Tatsächlich ist die Problematik der Erhebung und des internationalen Vergleichs von Einkommensdaten anerkannt. Auch im „Millennium-Projekt“, dem unter Führung des US-Ökonomen Jeffrey Sachs erstellten Plan zur Realisierung der MDGs, wird darauf hingewiesen – und auf den Umstand, dass die 1-Dollar-Grenze außerdem auch das Ausmaß der städtischen Armut unterschätzt. Im Millennium-Projekt wurde daher „absolute“ Armut anhand von Daten über die Kindersterblichkeit unter fünf Jahren (höher als 80/1.000) und Unterernährung (Kinder mit mehr als 20% Untergewicht) definiert, die als weit verlässlicher gelten.

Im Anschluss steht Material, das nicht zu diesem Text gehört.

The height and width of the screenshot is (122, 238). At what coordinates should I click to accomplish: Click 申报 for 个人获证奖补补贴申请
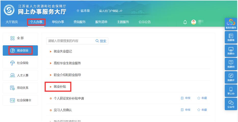[186, 98]
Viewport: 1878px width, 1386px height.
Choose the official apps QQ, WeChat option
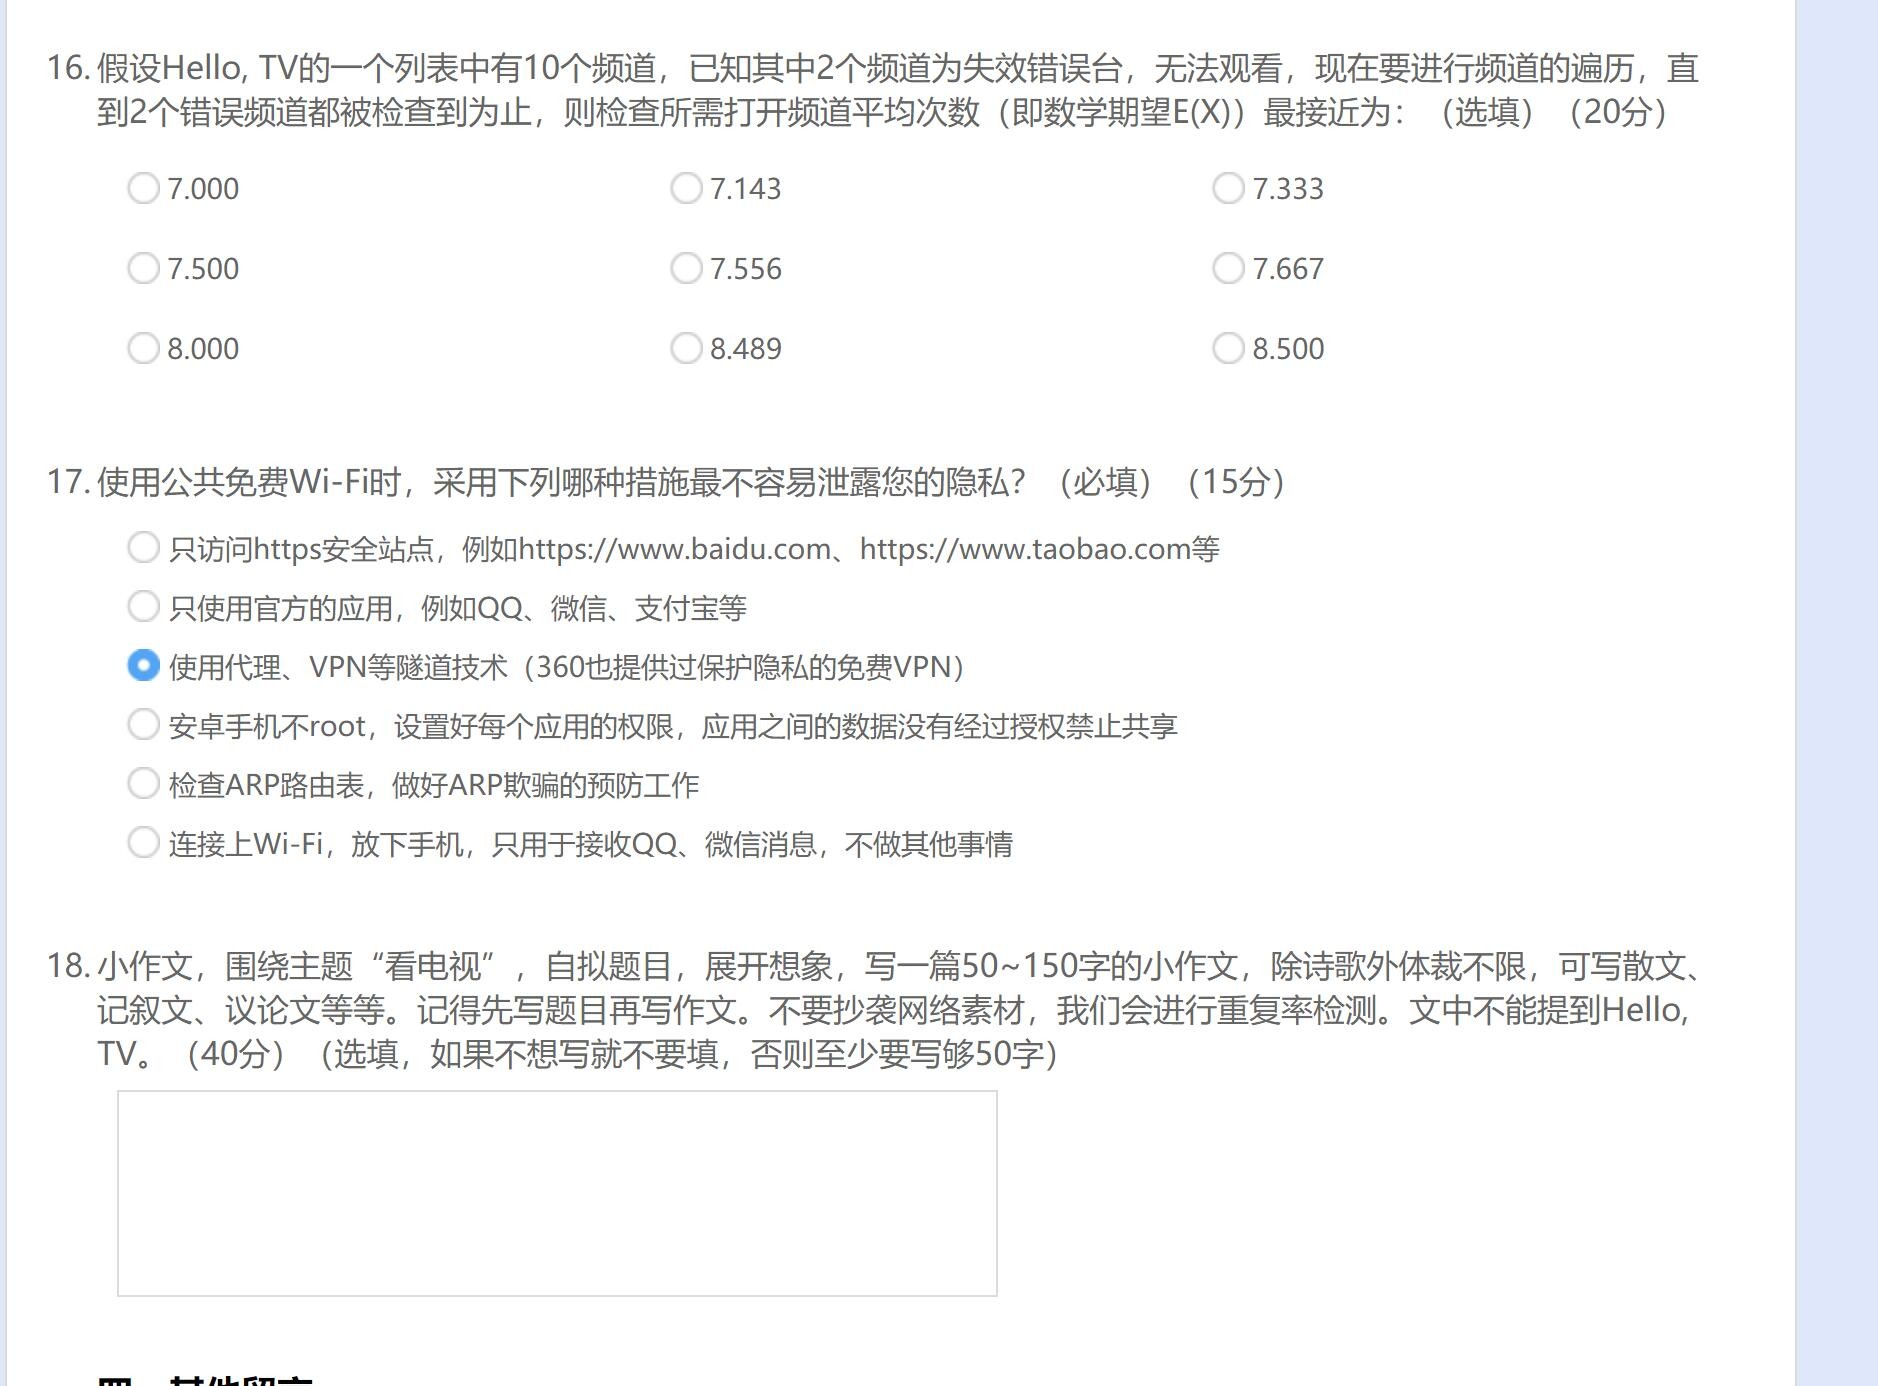coord(144,606)
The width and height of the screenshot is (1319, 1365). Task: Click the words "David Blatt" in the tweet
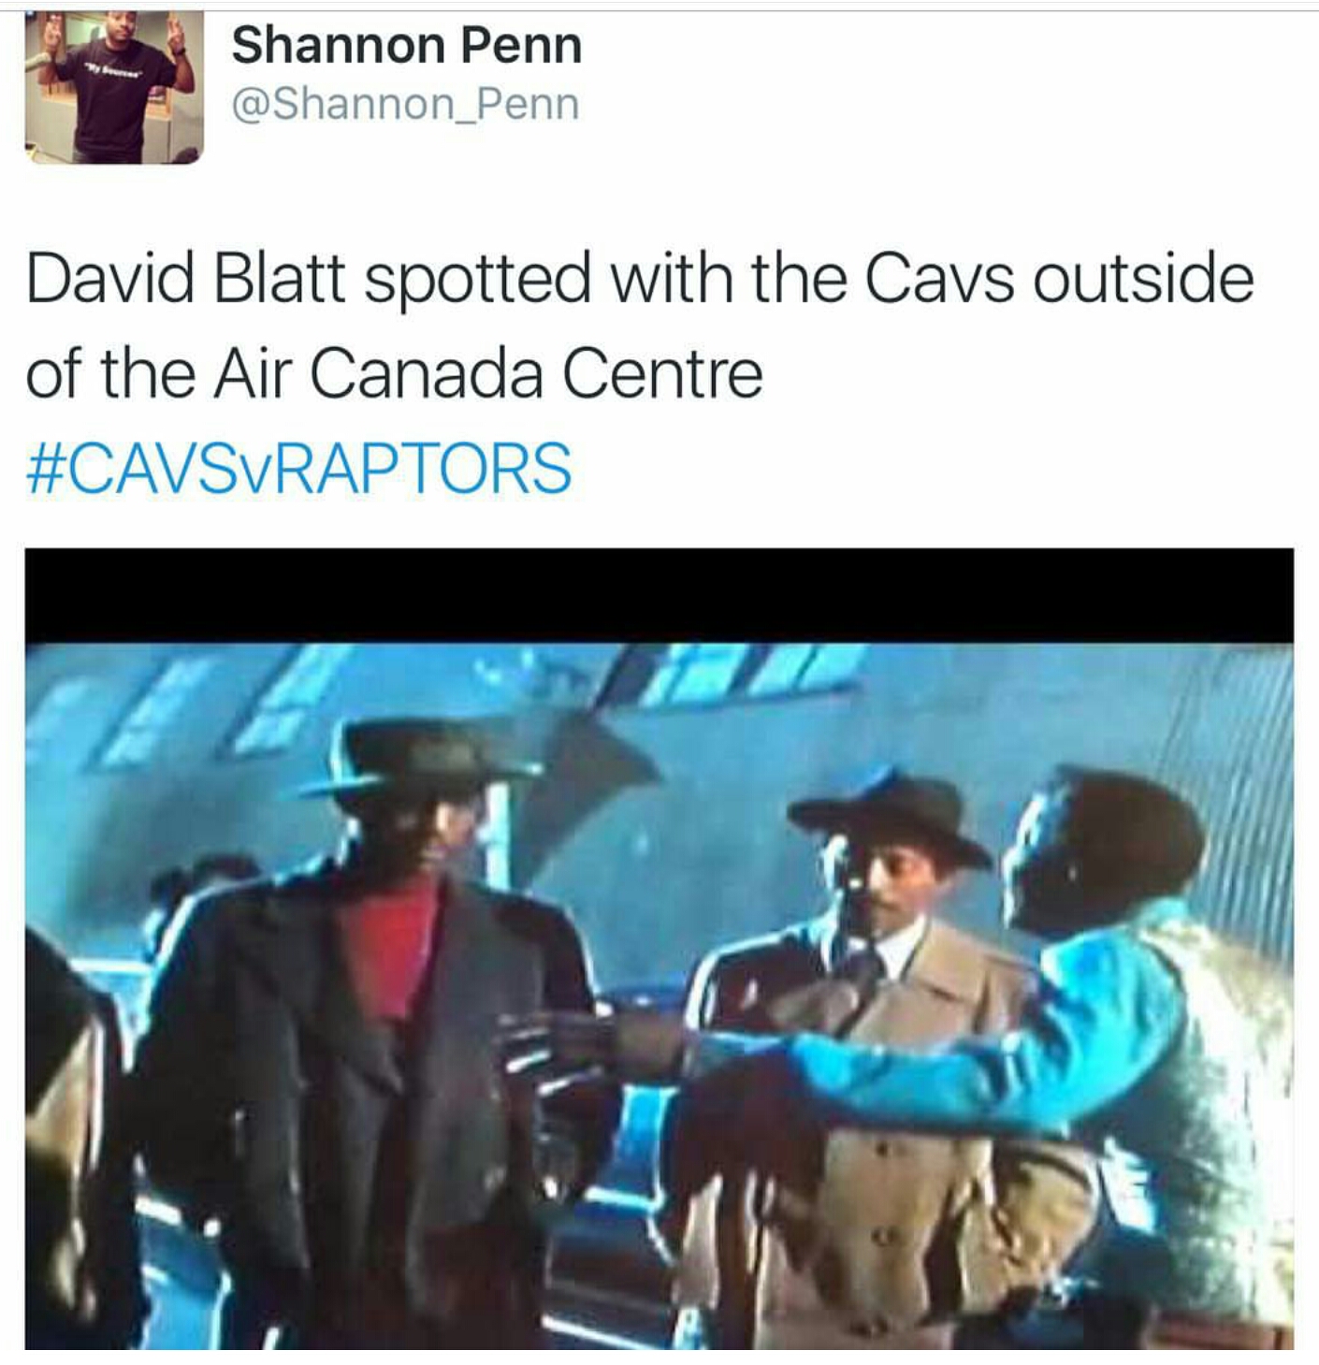(x=186, y=278)
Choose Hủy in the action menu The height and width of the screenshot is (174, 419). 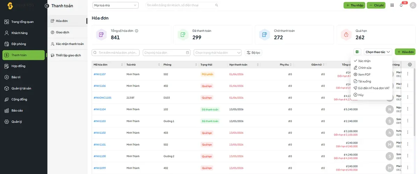coord(359,95)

Sollte also die Einkommensentwicklung einfach ignoriert werden, weil es keine verlässlichen Daten gibt? Nein, sagt Reddy. Er plädiert vielmehr dafür, auf internationaler Ebene einen gemeinsamen Maßstab für die Befriedigung elementarer Lebensbedürfnisse – etwa das Ziel einer angemessenen Ernährung – und entsprechende länderspezifische Armutsschwellen zu definieren und zu überwachen. Dass dies bisher nicht geschehen ist, hält Reddy für ein Zeichen der geringen Priorität, die dem Problem der Armut tatsächlich zugeschrieben wird.
1) Sanjay Reddy und Thomas W. Pogge, How not to count the Poor, Oktober 2005.